BEGIN INPUT DATA
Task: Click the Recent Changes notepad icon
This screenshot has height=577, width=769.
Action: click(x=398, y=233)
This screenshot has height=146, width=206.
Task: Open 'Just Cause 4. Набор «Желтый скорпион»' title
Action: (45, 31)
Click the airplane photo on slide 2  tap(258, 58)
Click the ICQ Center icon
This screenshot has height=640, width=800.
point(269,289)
END INPUT DATA
BEGIN INPUT DATA
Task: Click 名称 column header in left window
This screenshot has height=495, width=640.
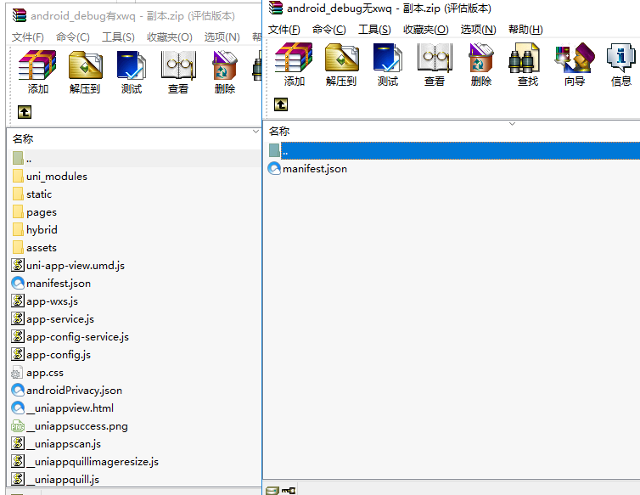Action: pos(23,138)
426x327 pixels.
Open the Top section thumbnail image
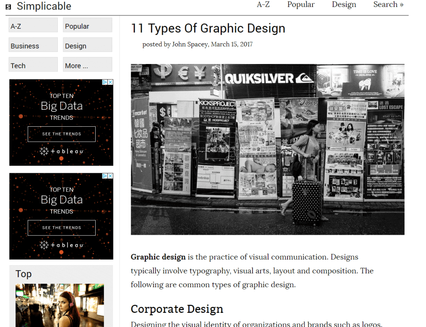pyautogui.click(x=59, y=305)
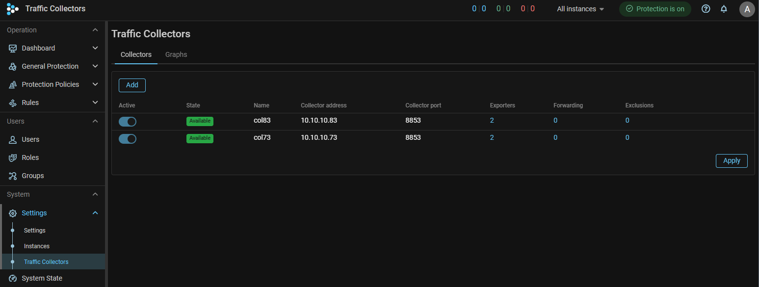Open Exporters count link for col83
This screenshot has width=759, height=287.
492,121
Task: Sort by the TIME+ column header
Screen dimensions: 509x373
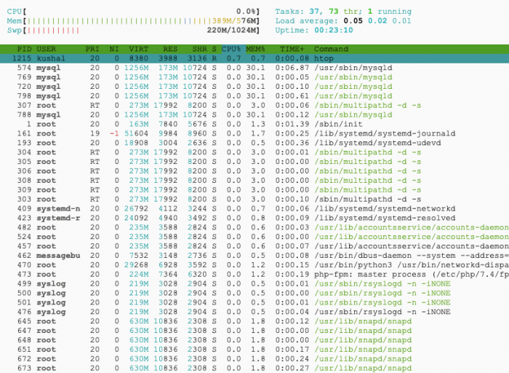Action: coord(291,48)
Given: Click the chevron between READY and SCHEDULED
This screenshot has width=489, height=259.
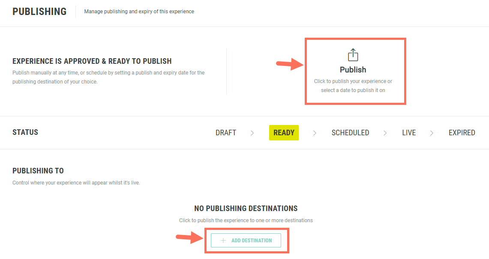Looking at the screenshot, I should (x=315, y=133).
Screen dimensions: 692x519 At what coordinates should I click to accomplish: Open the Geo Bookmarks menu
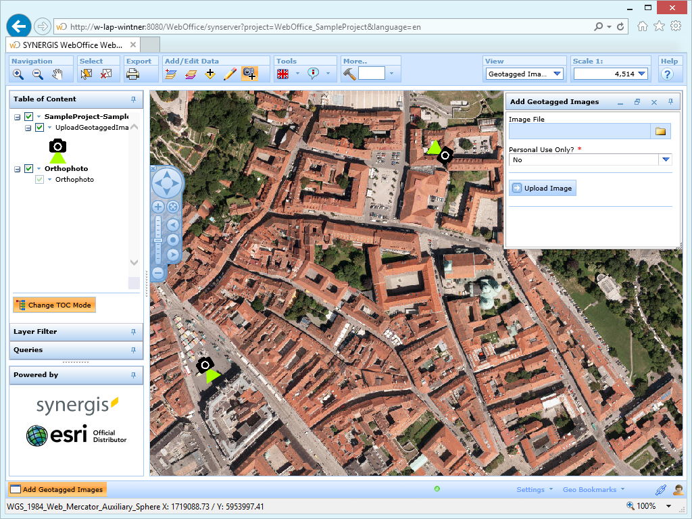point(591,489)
END INPUT DATA
BEGIN INPUT DATA
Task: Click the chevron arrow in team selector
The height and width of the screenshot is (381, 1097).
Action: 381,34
END INPUT DATA
_WHAT TO WORK ON_. Considering the records above, state how many lines contain the word "column", with nothing else in your reply.

_EXERCISE RESULT_. 2